Not true. ext2, ext3 in its "data=writeback" mode, and reiserfs can
all demonstrate this behaviour. Reiserfs is being no worse than ext2
(the timings may make the race more or less likely in reiserfs, but
ext2 _is_ vulnerable.)
ext2fs can write parts of file A to file B, and vice versa, and this
isn't fixed by fsck? [See outcome (d) below.] I'm having difficulty
believing how this can be possible for a non-journalling filesystem.
e2fsck only restores metadata consistency on ext2 after a crash: it
can't possibly guarantee that all the data blocks have been written.
But what about written to the wrong files?
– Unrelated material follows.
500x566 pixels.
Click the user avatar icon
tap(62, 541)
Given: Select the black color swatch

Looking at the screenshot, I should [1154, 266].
See below.
ext3 will let you do full data journaling, but also has a third mode
(the default), which doesn't journal data, but which does make sure
that data is flushed to disk before the transaction which allocated
that data is allowed to commit. That gives you most of the
performance of ext3's fast-and-loose writeback mode, but with an
absolute guarantee that you never see stale blocks in a file after a
crash.
I've been getting a stream of private mail over the last few days
saying one thing or another about various filesystems with various
optional patches, so let me get this out in the open and see if we can
converge on an answer here. [ext2f2, ext3fs, and reiserfs answers
should feel free to cite which mode they're talking about and URLs for
whatever patches are required to get to that mode; some impressions
about reliability and maturity would be useful, too.]
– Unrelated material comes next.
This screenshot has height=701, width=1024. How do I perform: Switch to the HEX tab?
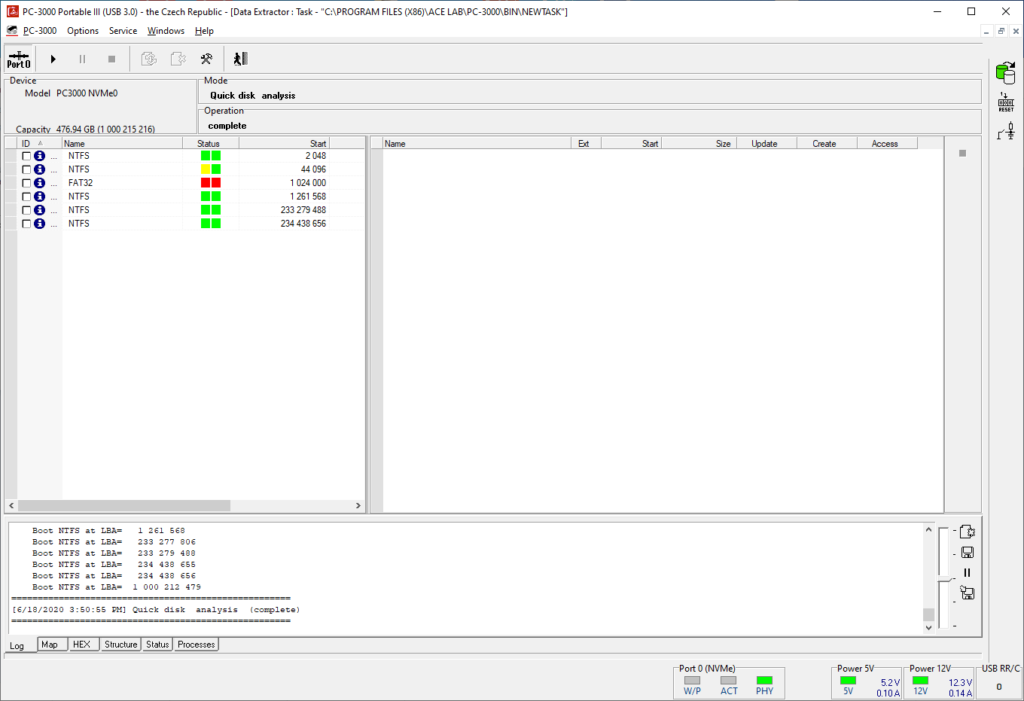pyautogui.click(x=82, y=645)
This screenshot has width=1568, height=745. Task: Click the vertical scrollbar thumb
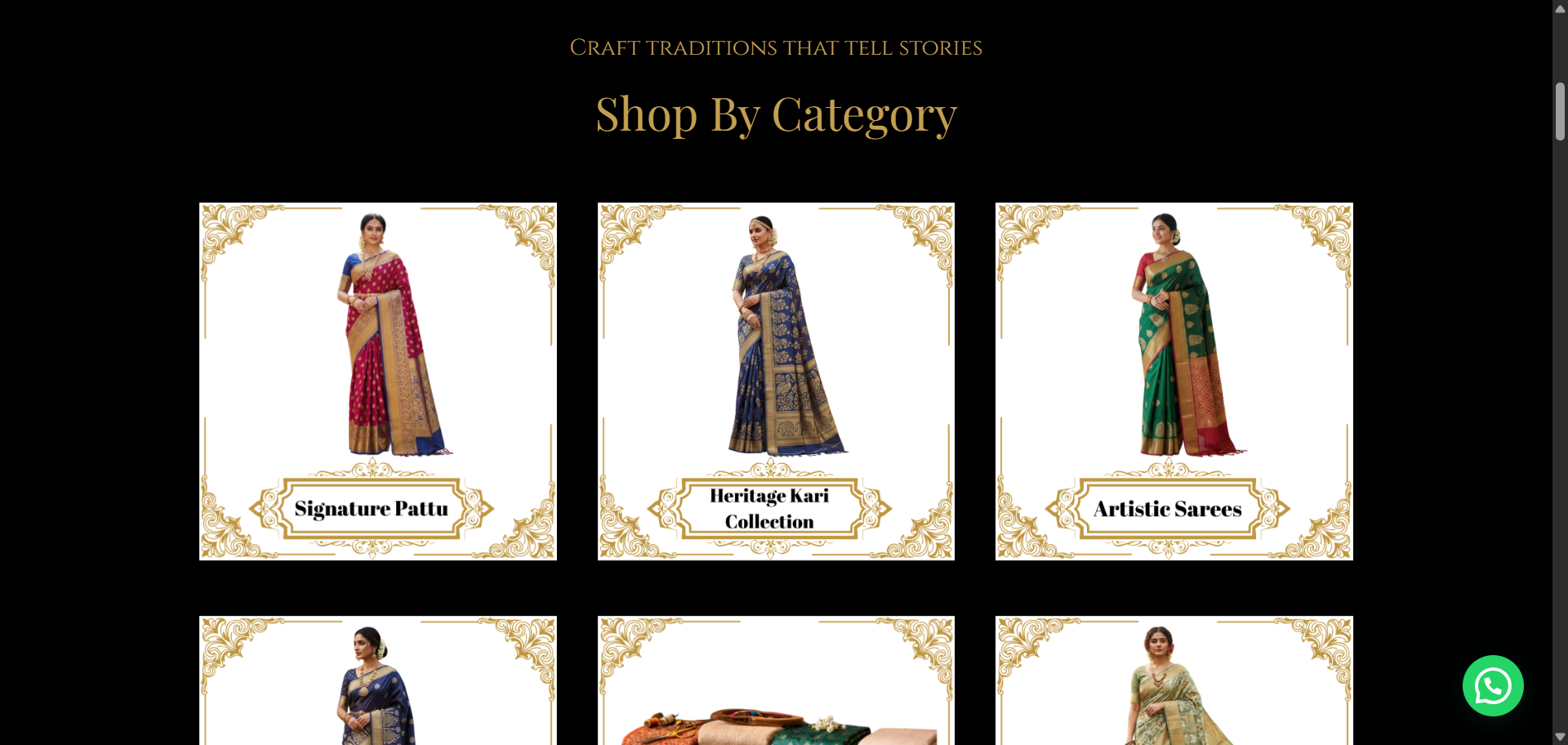click(1560, 111)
Let's take this scenario: Files A and B have had blocks written to
them sometime in the recent past (30 to 60 seconds or so) and a sync
has not happened yet. (I don't know how often reiserfs will be synced
by default; 60 seconds? Longer? Presumably running "sync" will force
it, but I don't know when else it will happen.) File A may have been
completely rewritten or newly written (e.g., what Emacs does when it
saves a file), whereas file B may have simply been appended to (e.g.,
what happens when wtmp is updated).
The CPU reset button is then pushed. [See P.P.S. at end of this message.]
Now, we have the following possibilities for the outcome after the
system comes back up and has finished checking its filesystem:
(a) Metadata correctly written, file data correctly written.
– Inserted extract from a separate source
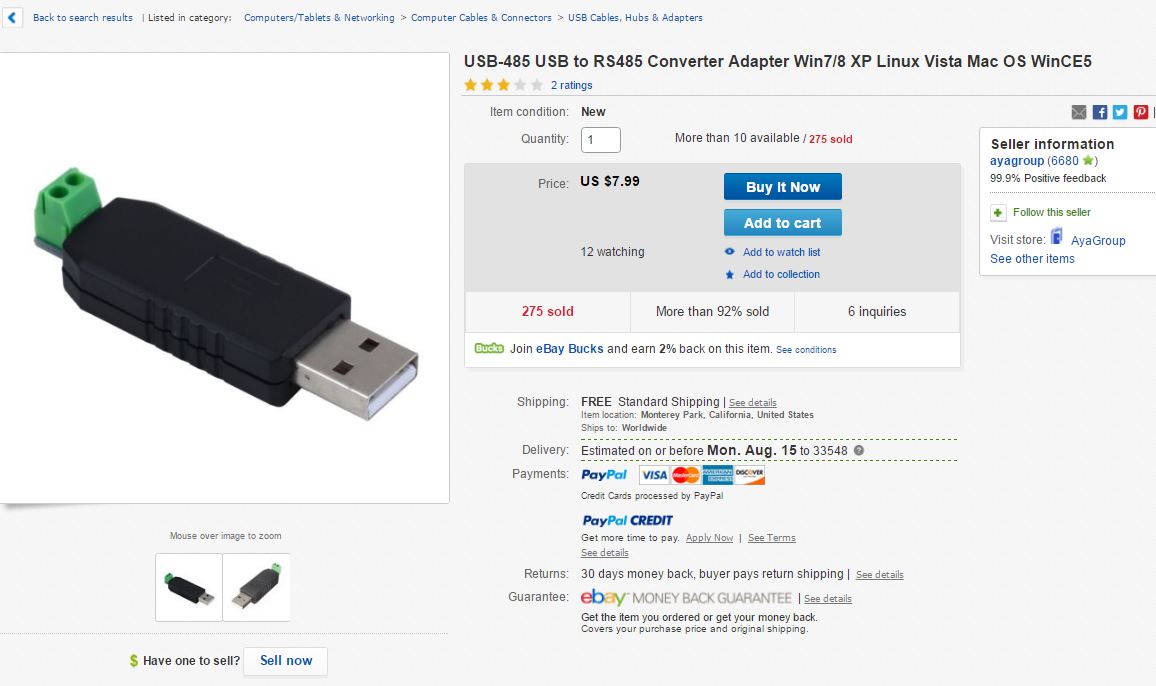
Task: Click the Add to cart button
Action: (782, 223)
(b) Metadata correctly written, file data partially written.
(E.g., one or both files might have been partially or completely
updated.)
(c) Metadata correctly written, file data completely unwritten.
(Neither file got updated at all.)
(d) Metadata correctly written, FILE DATA INTERCHANGED BETWEEN A AND B.
(E.g., File A gets some of file B written somewhere within it,
and file B gets some of file A written somewhere within it---this
is the behavior I observed, at least twice, with reiserfs.)
(e) Metadata corrupted in some fashion, file data undefined.
("Undefined" means could be any of (a) through (d) above; I don't care.)
Now, which filesystems can show each outcome? I don't know. I
contend that reiserfs does (d). Stephen Tweedie talks above about
whether we can "guarantee that all the data blocks have been written",
but may be missing the point I was making, namely that THE BLOCKS HAVE
BEEN WRITTEN TO THE WRONG FILES.
It would be nice to know, for each of ext2fs, ext3fs, and reiserfs,
what the -intended- outcome is, and what the -actual- outcome is
(since implementation bugs might make the actual outcome different
from the intended outcome). Any additional filesystems anyone would
like to toss into the pot would be welcome; maybe I'll post a matrix
of the results, if we get some.
I'm -assuming- that the intended outcome for reiserfs (without data
journalling) is one of (a), (b), or (c). If the intended outcome for
reiserfs without data journalling [or -any- FS, really] is in fact
(d), then I don't understand how this filesystem can be intended for
any reliable service, since a failure will garble all files written in
the last several seconds in a fashion that is very, very difficult to
unscramble. (-Per